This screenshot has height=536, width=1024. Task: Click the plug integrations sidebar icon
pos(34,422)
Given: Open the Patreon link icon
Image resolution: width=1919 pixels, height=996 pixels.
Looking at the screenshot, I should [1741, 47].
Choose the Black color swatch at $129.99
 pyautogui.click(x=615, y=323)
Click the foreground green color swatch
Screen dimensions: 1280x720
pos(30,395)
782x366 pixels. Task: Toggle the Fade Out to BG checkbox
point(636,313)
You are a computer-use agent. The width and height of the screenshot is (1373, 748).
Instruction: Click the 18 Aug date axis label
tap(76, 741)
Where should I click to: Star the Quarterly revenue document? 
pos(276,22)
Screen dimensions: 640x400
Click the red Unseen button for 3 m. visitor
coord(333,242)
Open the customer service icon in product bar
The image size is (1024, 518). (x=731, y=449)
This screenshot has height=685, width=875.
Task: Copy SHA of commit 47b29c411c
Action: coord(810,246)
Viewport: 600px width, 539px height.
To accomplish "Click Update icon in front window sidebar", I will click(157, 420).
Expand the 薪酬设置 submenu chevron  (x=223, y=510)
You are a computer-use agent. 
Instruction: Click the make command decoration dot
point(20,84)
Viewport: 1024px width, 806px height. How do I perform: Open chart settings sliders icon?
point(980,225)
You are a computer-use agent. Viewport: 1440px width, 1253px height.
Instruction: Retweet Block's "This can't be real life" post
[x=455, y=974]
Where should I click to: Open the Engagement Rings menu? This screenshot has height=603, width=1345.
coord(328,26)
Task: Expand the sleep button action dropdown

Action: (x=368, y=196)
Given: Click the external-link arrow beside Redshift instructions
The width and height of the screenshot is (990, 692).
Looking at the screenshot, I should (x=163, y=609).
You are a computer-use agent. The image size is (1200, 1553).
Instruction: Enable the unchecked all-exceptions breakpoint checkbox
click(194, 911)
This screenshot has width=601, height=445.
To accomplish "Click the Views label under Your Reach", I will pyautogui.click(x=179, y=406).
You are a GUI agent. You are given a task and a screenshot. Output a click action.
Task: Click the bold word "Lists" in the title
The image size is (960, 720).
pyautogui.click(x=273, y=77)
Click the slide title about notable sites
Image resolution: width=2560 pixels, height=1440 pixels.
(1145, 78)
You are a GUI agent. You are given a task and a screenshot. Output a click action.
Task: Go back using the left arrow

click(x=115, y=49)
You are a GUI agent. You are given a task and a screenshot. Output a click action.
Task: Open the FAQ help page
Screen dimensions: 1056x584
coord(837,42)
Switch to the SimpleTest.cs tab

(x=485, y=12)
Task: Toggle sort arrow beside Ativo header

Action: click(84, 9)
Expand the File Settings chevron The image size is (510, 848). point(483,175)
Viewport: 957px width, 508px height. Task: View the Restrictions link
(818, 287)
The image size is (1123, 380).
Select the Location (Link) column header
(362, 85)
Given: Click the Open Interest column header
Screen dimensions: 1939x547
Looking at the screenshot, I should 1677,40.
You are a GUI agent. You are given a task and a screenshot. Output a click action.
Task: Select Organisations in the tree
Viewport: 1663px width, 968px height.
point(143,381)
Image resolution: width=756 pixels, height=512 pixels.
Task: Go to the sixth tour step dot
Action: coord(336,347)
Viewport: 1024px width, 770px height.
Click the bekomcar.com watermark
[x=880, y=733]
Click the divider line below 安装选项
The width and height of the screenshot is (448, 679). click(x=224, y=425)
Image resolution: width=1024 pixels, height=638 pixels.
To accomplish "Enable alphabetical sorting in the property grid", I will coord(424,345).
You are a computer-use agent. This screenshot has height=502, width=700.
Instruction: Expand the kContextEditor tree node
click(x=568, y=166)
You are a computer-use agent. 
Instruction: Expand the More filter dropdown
-.-.-
Give back the full listing above, exactly as it reads.

Solution to the exercise:
This screenshot has height=536, width=1024. Task: Click the plug integrations sidebar icon
pos(34,422)
Given: Open the Patreon link icon
Image resolution: width=1919 pixels, height=996 pixels.
Looking at the screenshot, I should [1741, 47].
Choose the Black color swatch at $129.99
 pyautogui.click(x=615, y=323)
Click the foreground green color swatch
Screen dimensions: 1280x720
pos(30,395)
782x366 pixels. Task: Toggle the Fade Out to BG checkbox
point(636,313)
You are a computer-use agent. The width and height of the screenshot is (1373, 748).
Instruction: Click the 18 Aug date axis label
tap(76, 741)
Where should I click to: Star the Quarterly revenue document? 
pos(276,22)
Screen dimensions: 640x400
Click the red Unseen button for 3 m. visitor
coord(333,242)
Open the customer service icon in product bar
The image size is (1024, 518). (x=731, y=449)
This screenshot has height=685, width=875.
Task: Copy SHA of commit 47b29c411c
Action: coord(810,246)
Viewport: 600px width, 539px height.
To accomplish "Click Update icon in front window sidebar", I will click(157, 420).
Expand the 薪酬设置 submenu chevron  (x=223, y=510)
You are a computer-use agent. 
Instruction: Click the make command decoration dot
point(20,84)
Viewport: 1024px width, 806px height. How do I perform: Open chart settings sliders icon?
point(980,225)
You are a computer-use agent. Viewport: 1440px width, 1253px height.
Instruction: Retweet Block's "This can't be real life" post
[x=455, y=974]
Where should I click to: Open the Engagement Rings menu? This screenshot has height=603, width=1345.
coord(328,26)
Task: Expand the sleep button action dropdown

Action: (x=368, y=196)
Given: Click the external-link arrow beside Redshift instructions
The width and height of the screenshot is (990, 692).
Looking at the screenshot, I should (x=163, y=609).
You are a computer-use agent. The image size is (1200, 1553).
Instruction: Enable the unchecked all-exceptions breakpoint checkbox
click(194, 911)
This screenshot has width=601, height=445.
To accomplish "Click the Views label under Your Reach", I will pyautogui.click(x=179, y=406).
You are a GUI agent. You are given a task and a screenshot. Output a click action.
Task: Click the bold word "Lists" in the title
The image size is (960, 720).
pyautogui.click(x=273, y=77)
Click the slide title about notable sites
Image resolution: width=2560 pixels, height=1440 pixels.
(1145, 78)
You are a GUI agent. You are given a task and a screenshot. Output a click action.
Task: Go back using the left arrow

click(x=115, y=49)
You are a GUI agent. You are given a task and a screenshot. Output a click action.
Task: Open the FAQ help page
Screen dimensions: 1056x584
coord(837,42)
Switch to the SimpleTest.cs tab

(x=485, y=12)
Task: Toggle sort arrow beside Ativo header

Action: click(84, 9)
Expand the File Settings chevron The image size is (510, 848). point(483,175)
Viewport: 957px width, 508px height. Task: View the Restrictions link
(818, 287)
The image size is (1123, 380).
Select the Location (Link) column header
(362, 85)
Given: Click the Open Interest column header
Screen dimensions: 1939x547
Looking at the screenshot, I should 1677,40.
You are a GUI agent. You are given a task and a screenshot. Output a click action.
Task: Select Organisations in the tree
Viewport: 1663px width, 968px height.
point(143,381)
Image resolution: width=756 pixels, height=512 pixels.
Task: Go to the sixth tour step dot
Action: coord(336,347)
Viewport: 1024px width, 770px height.
Click the bekomcar.com watermark
[x=880, y=733]
Click the divider line below 安装选项
The width and height of the screenshot is (448, 679). click(x=224, y=425)
Image resolution: width=1024 pixels, height=638 pixels.
To accomplish "Enable alphabetical sorting in the property grid", I will coord(424,345).
You are a computer-use agent. This screenshot has height=502, width=700.
Instruction: Expand the kContextEditor tree node
click(x=568, y=166)
You are a computer-use agent. 
Instruction: Expand the More filter dropdown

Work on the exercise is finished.